Celebrate the long weekend and the official opening of the beautiful season with these delicious ice pops, to be enjoyed in the afternoon with the kids or as an aperitif or dessert between adults.
Alphée Gagnon, chef service of Nord restaurant at Strøm Mont-Saint-Hilaire, presents her colourful recipe, to be repeated all summer long with local strawberries. Enjoy!
Preparation time : 20 minutes | Freezing time : 5 hours | Makes : 6 ice pops
- 4 cups fresh or thawed local strawberries, the stalks removed and sliced
- 1 cup sugar
- 1 cup water
- 1 teaspoon rose petals
- Mash the strawberries in a food processor or blender to make a puree. Set aside.
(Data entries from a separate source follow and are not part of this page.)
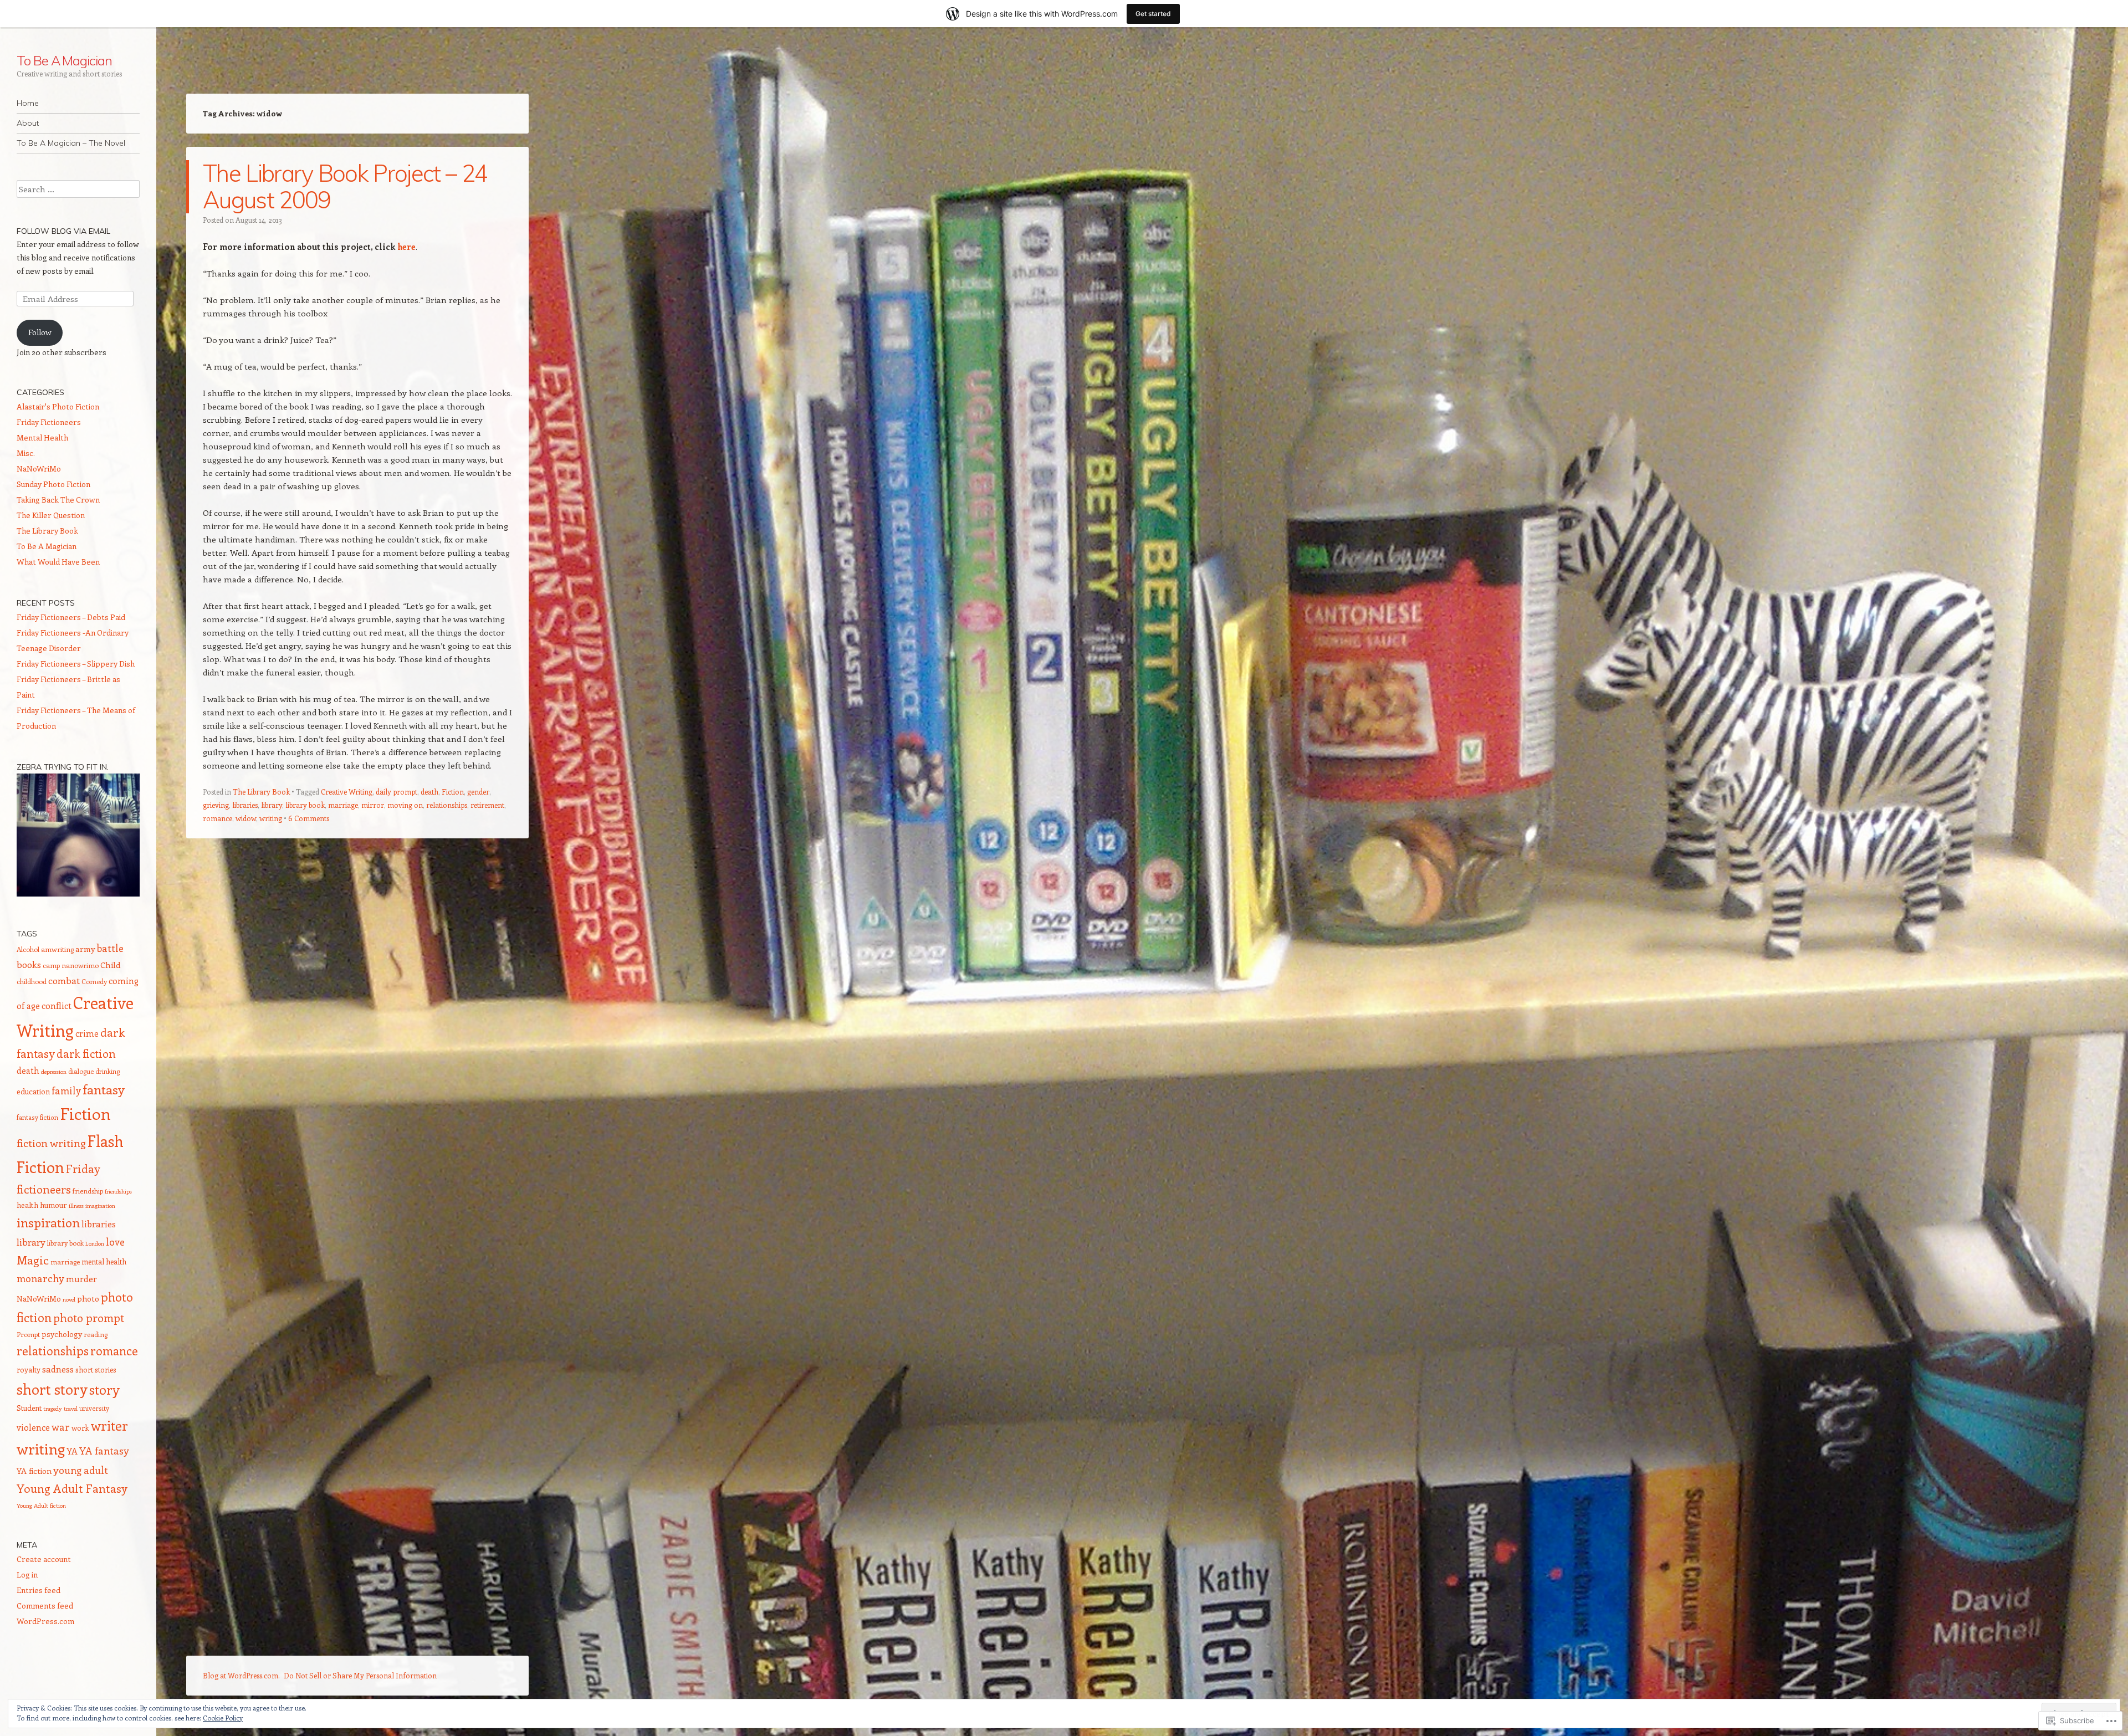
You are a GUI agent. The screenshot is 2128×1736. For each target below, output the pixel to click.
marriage (343, 805)
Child (110, 964)
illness (76, 1206)
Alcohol (28, 949)
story (104, 1389)
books (29, 964)
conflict (56, 1005)
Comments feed (45, 1605)
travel (71, 1408)
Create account (44, 1559)
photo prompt (88, 1317)
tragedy (52, 1408)
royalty (28, 1369)
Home (28, 103)
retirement (487, 805)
- Put the water and sugar in the saucepan, bring to a boil, remove from heat and add the rose petals. For a brighter colour, add a drop of red food colouring. Let infuse for 10 to 20 minutes and set aside.
- Fill the mould halfway with the strawberry puree. Place in the freezer for 1 hour.
- Add the rose syrup to complete the ice pops. Return to the freezer for 4 hours or until the liquid is frozen solid.
For the whole family
Dip the ice pop into yogurt, add nuts and other toppings of your choice. Return to the freezer for 20 minutes and enjoy!
For grown-ups, in a revisited sangria version
Place the ice pop in a glass (3 oz) of Domaine Lavoie rosé wine, add 1 oz of rhubarb liqueur or Amermelade. Add tonic and enjoy!